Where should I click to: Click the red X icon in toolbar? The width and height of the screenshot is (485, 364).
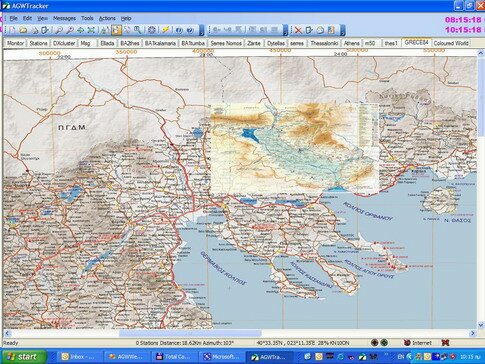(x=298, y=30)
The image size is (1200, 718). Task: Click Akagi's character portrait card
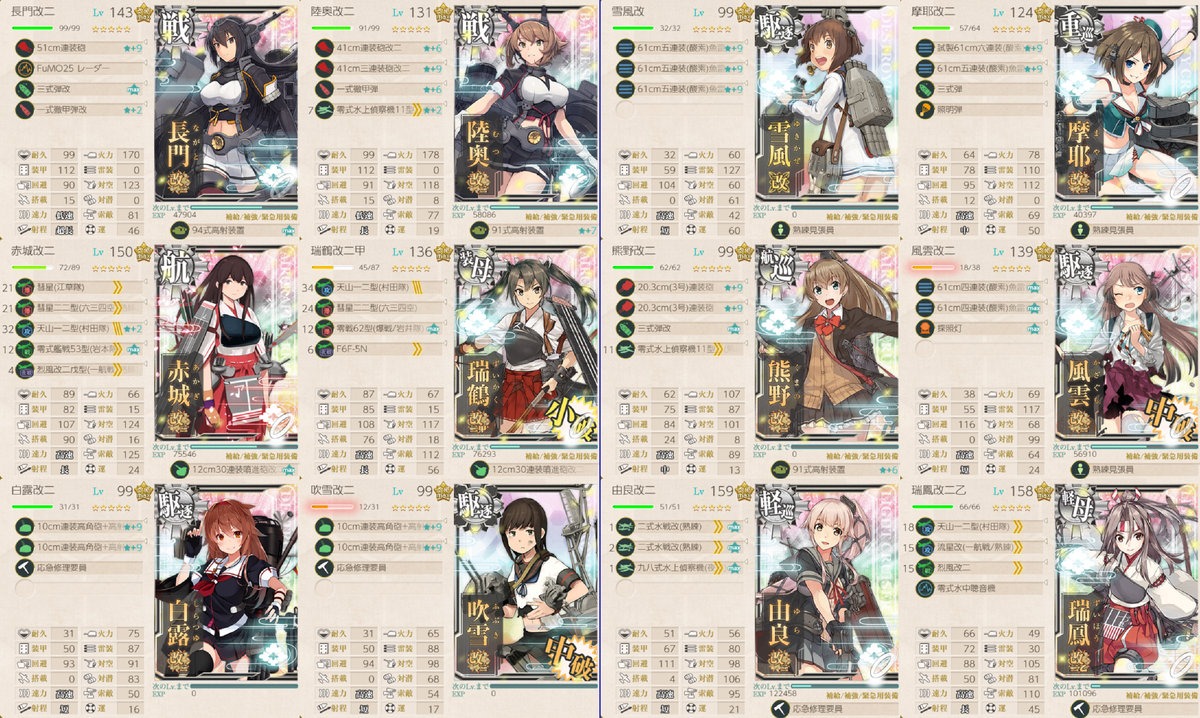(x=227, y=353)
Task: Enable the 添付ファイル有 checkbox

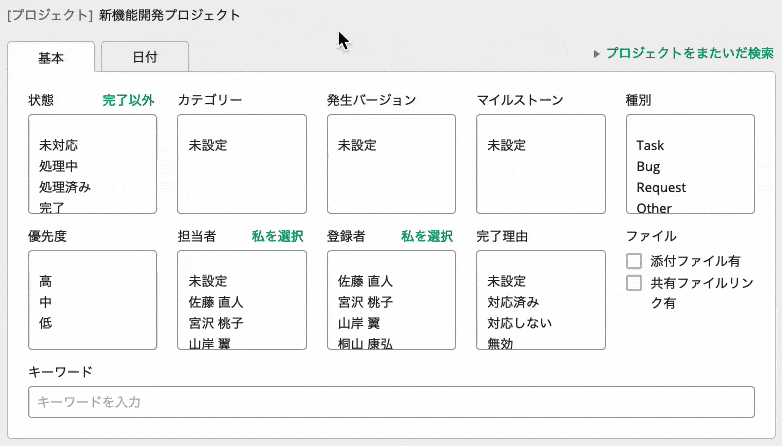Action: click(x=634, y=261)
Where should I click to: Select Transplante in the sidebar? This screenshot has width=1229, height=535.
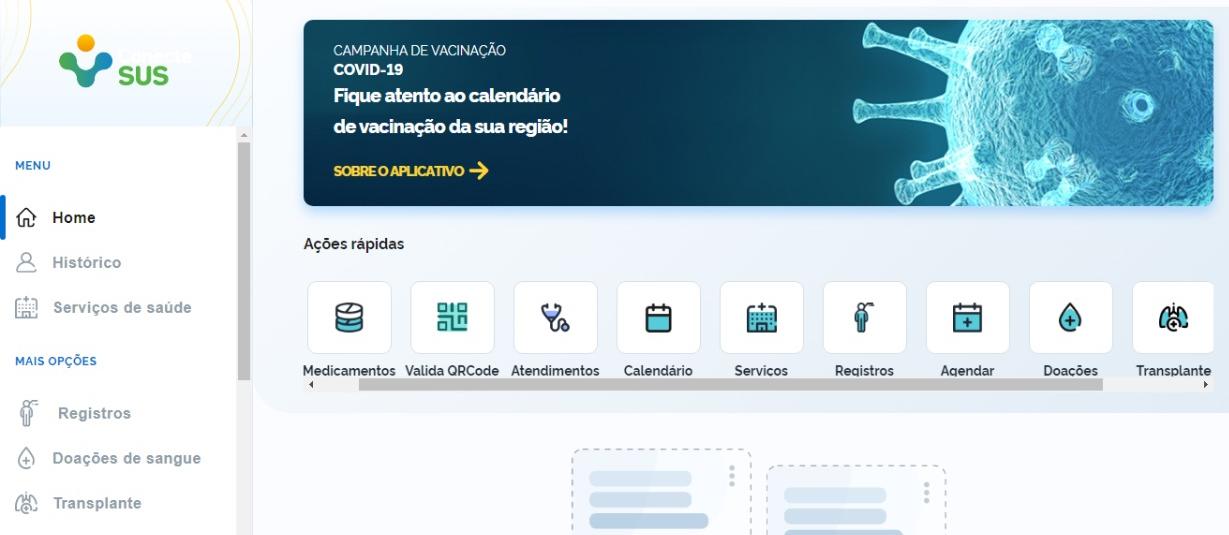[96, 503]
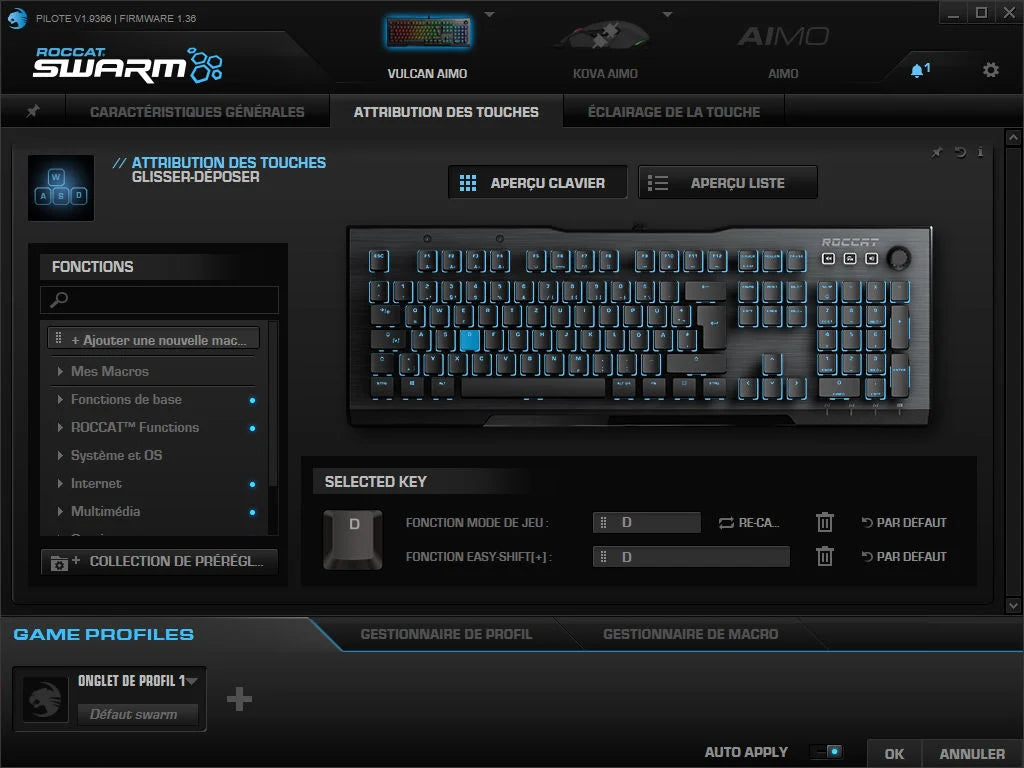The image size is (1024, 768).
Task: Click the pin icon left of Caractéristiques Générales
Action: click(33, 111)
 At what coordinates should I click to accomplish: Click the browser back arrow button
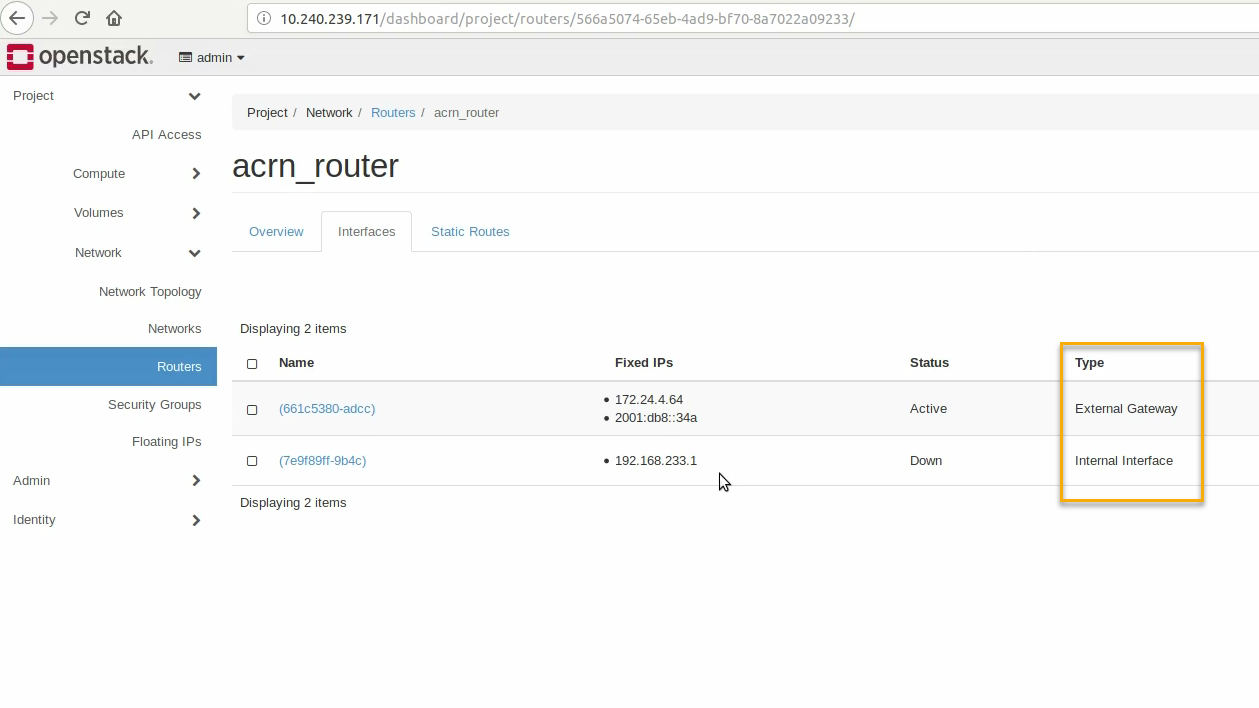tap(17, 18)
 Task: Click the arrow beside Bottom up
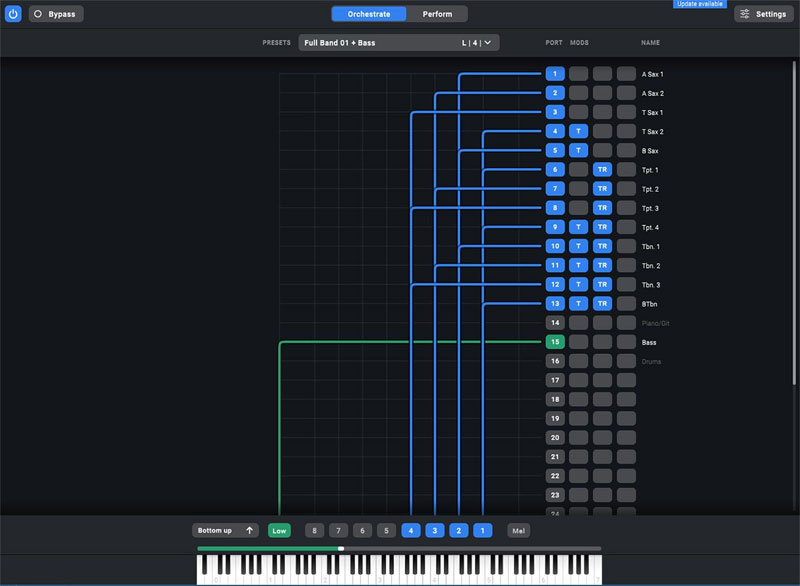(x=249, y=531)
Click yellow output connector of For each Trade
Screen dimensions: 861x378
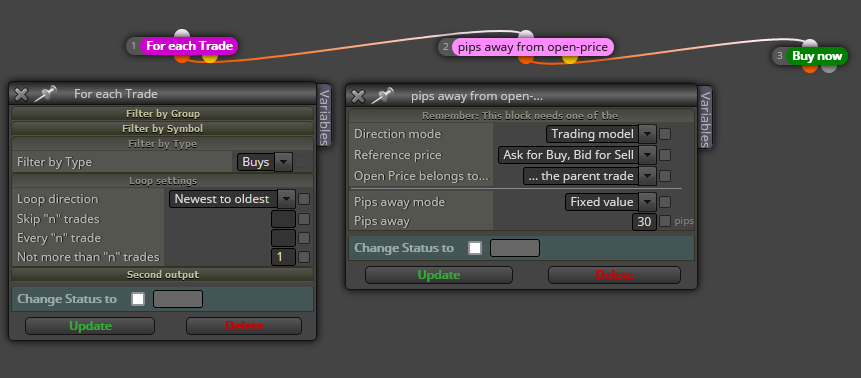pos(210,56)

··········

▶ [Task to carry out]
Quote exactly, and only, the lines from the one containing "At what coordinates" through the last line of the records above, both included; leave out any pictures.

▶ [Result below]
 At what coordinates should I click to accomplish: Click the browser back arrow button
tap(17, 18)
 Task: Click the arrow beside Bottom up
(x=249, y=531)
Click yellow output connector of For each Trade
Screen dimensions: 861x378
pos(210,56)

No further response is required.